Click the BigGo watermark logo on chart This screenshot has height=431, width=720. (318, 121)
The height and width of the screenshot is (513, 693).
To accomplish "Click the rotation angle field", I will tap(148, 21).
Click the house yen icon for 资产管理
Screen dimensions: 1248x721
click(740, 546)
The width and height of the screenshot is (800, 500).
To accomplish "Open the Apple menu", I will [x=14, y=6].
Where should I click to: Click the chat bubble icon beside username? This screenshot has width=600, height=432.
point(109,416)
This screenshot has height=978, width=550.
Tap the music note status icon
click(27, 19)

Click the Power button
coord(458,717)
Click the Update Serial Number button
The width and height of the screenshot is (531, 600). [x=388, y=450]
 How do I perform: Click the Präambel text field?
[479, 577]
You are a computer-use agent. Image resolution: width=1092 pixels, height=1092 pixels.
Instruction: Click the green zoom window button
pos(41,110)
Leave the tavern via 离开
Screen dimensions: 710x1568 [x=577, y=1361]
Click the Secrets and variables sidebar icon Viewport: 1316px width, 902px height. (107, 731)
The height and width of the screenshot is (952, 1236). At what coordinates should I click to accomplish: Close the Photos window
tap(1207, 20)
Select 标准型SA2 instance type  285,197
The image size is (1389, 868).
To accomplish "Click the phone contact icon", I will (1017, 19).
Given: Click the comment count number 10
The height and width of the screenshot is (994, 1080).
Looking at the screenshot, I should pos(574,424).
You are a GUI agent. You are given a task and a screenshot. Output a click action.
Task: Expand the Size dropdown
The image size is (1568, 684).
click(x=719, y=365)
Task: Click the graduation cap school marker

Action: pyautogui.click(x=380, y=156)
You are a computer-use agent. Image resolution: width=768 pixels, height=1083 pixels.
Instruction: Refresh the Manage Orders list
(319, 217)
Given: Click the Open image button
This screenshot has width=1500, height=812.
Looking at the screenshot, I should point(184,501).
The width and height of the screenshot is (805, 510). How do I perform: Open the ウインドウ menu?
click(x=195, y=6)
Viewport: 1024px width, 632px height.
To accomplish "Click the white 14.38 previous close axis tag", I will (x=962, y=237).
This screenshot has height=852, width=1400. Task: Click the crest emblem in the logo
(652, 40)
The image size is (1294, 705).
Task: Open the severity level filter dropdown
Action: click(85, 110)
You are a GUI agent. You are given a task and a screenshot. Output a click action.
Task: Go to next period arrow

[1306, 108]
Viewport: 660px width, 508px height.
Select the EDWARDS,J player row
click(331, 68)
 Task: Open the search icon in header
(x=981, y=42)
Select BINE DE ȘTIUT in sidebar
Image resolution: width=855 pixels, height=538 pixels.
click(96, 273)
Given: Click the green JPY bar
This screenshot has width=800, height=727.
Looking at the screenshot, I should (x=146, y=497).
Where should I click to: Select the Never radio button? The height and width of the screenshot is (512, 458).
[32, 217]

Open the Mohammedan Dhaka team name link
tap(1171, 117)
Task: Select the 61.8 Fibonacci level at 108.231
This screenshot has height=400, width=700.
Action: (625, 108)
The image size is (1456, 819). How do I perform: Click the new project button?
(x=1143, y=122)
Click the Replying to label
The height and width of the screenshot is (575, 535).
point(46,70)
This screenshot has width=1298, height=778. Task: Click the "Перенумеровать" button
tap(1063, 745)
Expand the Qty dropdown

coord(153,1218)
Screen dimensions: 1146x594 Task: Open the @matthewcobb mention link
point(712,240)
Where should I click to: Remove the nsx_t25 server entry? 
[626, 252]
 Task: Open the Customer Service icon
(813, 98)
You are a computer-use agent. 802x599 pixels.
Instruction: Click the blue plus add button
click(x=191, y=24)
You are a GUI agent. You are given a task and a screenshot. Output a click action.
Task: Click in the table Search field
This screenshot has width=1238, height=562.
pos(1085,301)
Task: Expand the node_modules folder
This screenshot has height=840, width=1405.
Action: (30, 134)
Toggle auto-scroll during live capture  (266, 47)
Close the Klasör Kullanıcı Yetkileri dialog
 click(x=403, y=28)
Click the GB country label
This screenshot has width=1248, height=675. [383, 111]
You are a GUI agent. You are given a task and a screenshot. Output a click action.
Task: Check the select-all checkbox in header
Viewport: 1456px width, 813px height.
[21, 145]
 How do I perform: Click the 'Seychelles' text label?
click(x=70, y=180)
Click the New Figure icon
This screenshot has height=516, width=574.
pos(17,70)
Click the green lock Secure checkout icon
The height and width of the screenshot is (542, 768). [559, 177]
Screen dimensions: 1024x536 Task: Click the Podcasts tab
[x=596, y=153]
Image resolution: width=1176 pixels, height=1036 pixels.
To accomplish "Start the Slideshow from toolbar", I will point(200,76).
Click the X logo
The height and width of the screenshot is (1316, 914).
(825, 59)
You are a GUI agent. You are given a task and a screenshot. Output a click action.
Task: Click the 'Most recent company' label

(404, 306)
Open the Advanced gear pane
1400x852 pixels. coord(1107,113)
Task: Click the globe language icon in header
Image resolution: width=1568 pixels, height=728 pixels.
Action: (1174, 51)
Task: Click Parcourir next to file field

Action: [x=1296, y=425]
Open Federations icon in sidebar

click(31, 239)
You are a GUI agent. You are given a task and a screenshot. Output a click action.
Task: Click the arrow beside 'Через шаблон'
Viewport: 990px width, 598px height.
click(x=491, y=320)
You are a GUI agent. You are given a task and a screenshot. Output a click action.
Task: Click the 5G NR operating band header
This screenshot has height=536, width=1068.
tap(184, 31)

§ GIVEN INSTRUCTION: Retype all of the lines above exactly.

§ RESPONSE FOR THIS EXERCISE:
Click the BigGo watermark logo on chart This screenshot has height=431, width=720. (318, 121)
The height and width of the screenshot is (513, 693).
To accomplish "Click the rotation angle field", I will tap(148, 21).
Click the house yen icon for 资产管理
Screen dimensions: 1248x721
click(740, 546)
The width and height of the screenshot is (800, 500).
To accomplish "Open the Apple menu", I will [x=14, y=6].
Where should I click to: Click the chat bubble icon beside username? This screenshot has width=600, height=432.
point(109,416)
This screenshot has height=978, width=550.
Tap the music note status icon
click(27, 19)

Click the Power button
coord(458,717)
Click the Update Serial Number button
The width and height of the screenshot is (531, 600). [x=388, y=450]
 How do I perform: Click the Präambel text field?
[479, 577]
You are a computer-use agent. Image resolution: width=1092 pixels, height=1092 pixels.
Instruction: Click the green zoom window button
pos(41,110)
Leave the tavern via 离开
Screen dimensions: 710x1568 [x=577, y=1361]
Click the Secrets and variables sidebar icon Viewport: 1316px width, 902px height. (107, 731)
The height and width of the screenshot is (952, 1236). At what coordinates should I click to accomplish: Close the Photos window
tap(1207, 20)
Select 标准型SA2 instance type  285,197
The image size is (1389, 868).
To accomplish "Click the phone contact icon", I will (1017, 19).
Given: Click the comment count number 10
The height and width of the screenshot is (994, 1080).
Looking at the screenshot, I should pos(574,424).
You are a GUI agent. You are given a task and a screenshot. Output a click action.
Task: Expand the Size dropdown
The image size is (1568, 684).
click(x=719, y=365)
Task: Click the graduation cap school marker

Action: pyautogui.click(x=380, y=156)
You are a computer-use agent. Image resolution: width=768 pixels, height=1083 pixels.
Instruction: Refresh the Manage Orders list
(319, 217)
Given: Click the Open image button
This screenshot has width=1500, height=812.
Looking at the screenshot, I should point(184,501).
The width and height of the screenshot is (805, 510). How do I perform: Open the ウインドウ menu?
click(x=195, y=6)
Viewport: 1024px width, 632px height.
To accomplish "Click the white 14.38 previous close axis tag", I will (x=962, y=237).
This screenshot has height=852, width=1400. Task: Click the crest emblem in the logo
(652, 40)
The image size is (1294, 705).
Task: Open the severity level filter dropdown
Action: click(85, 110)
You are a GUI agent. You are given a task and a screenshot. Output a click action.
Task: Go to next period arrow

[1306, 108]
Viewport: 660px width, 508px height.
Select the EDWARDS,J player row
click(331, 68)
 Task: Open the search icon in header
(x=981, y=42)
Select BINE DE ȘTIUT in sidebar
Image resolution: width=855 pixels, height=538 pixels.
click(96, 273)
Given: Click the green JPY bar
This screenshot has width=800, height=727.
Looking at the screenshot, I should (x=146, y=497).
Where should I click to: Select the Never radio button? The height and width of the screenshot is (512, 458).
[32, 217]

Open the Mohammedan Dhaka team name link
tap(1171, 117)
Task: Select the 61.8 Fibonacci level at 108.231
This screenshot has height=400, width=700.
Action: (625, 108)
The image size is (1456, 819). How do I perform: Click the new project button?
(x=1143, y=122)
Click the Replying to label
The height and width of the screenshot is (575, 535).
point(46,70)
This screenshot has width=1298, height=778. Task: Click the "Перенумеровать" button
tap(1063, 745)
Expand the Qty dropdown

coord(153,1218)
Screen dimensions: 1146x594 Task: Open the @matthewcobb mention link
point(712,240)
Where should I click to: Remove the nsx_t25 server entry? 
[626, 252]
 Task: Open the Customer Service icon
(813, 98)
You are a computer-use agent. 802x599 pixels.
Instruction: Click the blue plus add button
click(x=191, y=24)
You are a GUI agent. You are given a task and a screenshot. Output a click action.
Task: Click in the table Search field
This screenshot has width=1238, height=562.
pos(1085,301)
Task: Expand the node_modules folder
This screenshot has height=840, width=1405.
Action: (30, 134)
Toggle auto-scroll during live capture  (266, 47)
Close the Klasör Kullanıcı Yetkileri dialog
 click(x=403, y=28)
Click the GB country label
This screenshot has width=1248, height=675. [383, 111]
You are a GUI agent. You are given a task and a screenshot. Output a click action.
Task: Check the select-all checkbox in header
Viewport: 1456px width, 813px height.
[21, 145]
 How do I perform: Click the 'Seychelles' text label?
click(x=70, y=180)
Click the New Figure icon
This screenshot has height=516, width=574.
pos(17,70)
Click the green lock Secure checkout icon
The height and width of the screenshot is (542, 768). [559, 177]
Screen dimensions: 1024x536 Task: Click the Podcasts tab
[x=596, y=153]
Image resolution: width=1176 pixels, height=1036 pixels.
To accomplish "Start the Slideshow from toolbar", I will point(200,76).
Click the X logo
The height and width of the screenshot is (1316, 914).
(825, 59)
You are a GUI agent. You are given a task and a screenshot. Output a click action.
Task: Click the 'Most recent company' label

(404, 306)
Open the Advanced gear pane
1400x852 pixels. coord(1107,113)
Task: Click the globe language icon in header
Image resolution: width=1568 pixels, height=728 pixels.
Action: (1174, 51)
Task: Click Parcourir next to file field

Action: [x=1296, y=425]
Open Federations icon in sidebar

click(31, 239)
You are a GUI agent. You are given a task and a screenshot. Output a click action.
Task: Click the arrow beside 'Через шаблон'
Viewport: 990px width, 598px height.
click(x=491, y=320)
You are a GUI agent. You are given a task and a screenshot. Output a click action.
Task: Click the 5G NR operating band header
This screenshot has height=536, width=1068.
tap(184, 31)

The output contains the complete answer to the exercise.